O protesto de ontem em São Paulo foi uma mistura de pautas e reivindicações. Para além da questão da tarifa do transporte público, a absurda reação policial na quinta-feira passada despertou uma massa de apoiadores que canalizaram suas insatisfações difusas para um movimento que tinha uma pauta bem definida.
Nada contra. Acho que, inclusive, o Movimento Passe Livre ganha em força e legitimidade quando serve de canal para a expressão dessa insatisfação difusa com governos, sistemas políticos e políticas públicas. Até a data de ontem ouvi muitas críticas ao movimento, no sentido de que haveria outras pautas mais importantes do que os 20 centavos: a corrupção, o mensalão, a Copa, a saúde, a educação, etc. Pois é: ontem essas pautas estavam todas lá, juntas e misturadas. Restam àqueles críticos, agora, duas opções: ou se engajam nos movimentos que tanto esperavam acontecer, ou se acomodam em seu conformismo e deixam os outros protestarem em paz.
Mas há um risco nessa profusão de reivindicações. O risco mais imediato é para o próprio Movimento Passe Livre, que pode ver suas reivindicações de redução da tarifa e melhorias no transporte público diluídas entre outras tantas pautas. O risco de médio prazo diz respeito à própria sustentabilidade política de movimentos como esse, espontâneos, anencéfalos (ou policéfalos) e com muitas reivindicações ou com reivindicações muito generalistas. Como disse em entrevista recente o sociólogo Manuel Castels, essa é a força e a fraqueza desse tipo de movimento.
O fato é que há um fenômeno novo, difícil de ser compreendido e mais difícil ainda de ser encarado pelo sistema político e pelas instituições estatais. Partidos à esquerda do PT, que têm o mérito de ter apoiado o Movimento Passe Livre desde o início, foram ontem rechaçados por manifestantes que gritavam: "sem partidos!" e os acusavam de oportunismo. Partidos tradicionais da direita e da esquerda (neste caso, para dar nome aos bois: o PT) viam no início dos protestos em São Paulo apenas baderna e desordem, além de incompreensão quanto às exigências técnicas do aumento das passagens. Desde quinta-feira, tenho ouvido militantes do PT acrescentarem às suas preocupações o fato de que essas manifestações, ao incorporarem uma insatisfação difusa, dão vazo à oposição social e política ao projeto petista para o país. Ao mesmo tempo, setores da oposição ao PT aproveitam essa súbita maré de insatisfação para incrementar suas ações e seus discursos oposicionistas.

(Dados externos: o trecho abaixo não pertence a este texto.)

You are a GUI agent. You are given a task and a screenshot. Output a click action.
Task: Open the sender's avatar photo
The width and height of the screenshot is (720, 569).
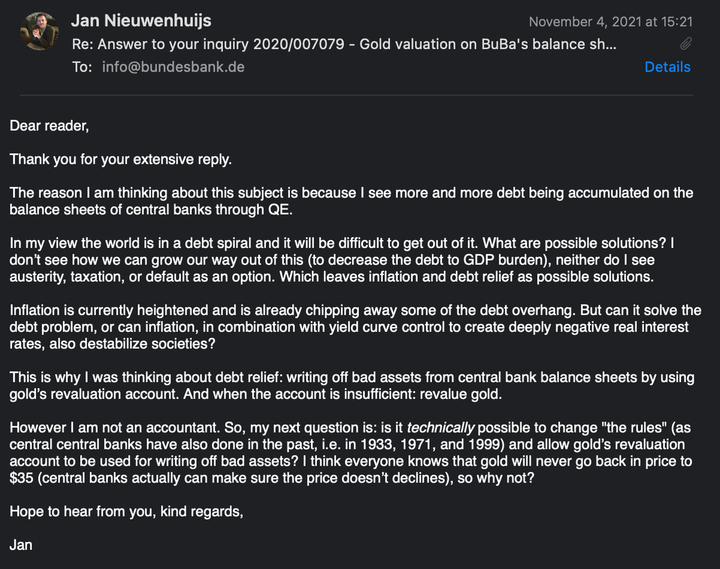click(39, 31)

Quem vai dar as respostas capazes de determinar o futuro desse tipo de movimento serão os próprios atores nele envolvidos. Cabe aos setores mais organizados do Movimento Passe Livre manter sua pauta original blindada contra influências que desviem seu foco de ação. Cabe aos outros setores, que se aglutinaram ao movimento original por razões diversas, medirem suas forças e sua capacidade de transformar a insatisfação difusa em resultados políticos concretos. Afinal - e como devem ter percebido até os mais conservadores e acomodados militantes que ontem foram à ruas com a impressão errônea de terem inaugurando as lutas sociais no Brasil - é no conflito que se faz a política.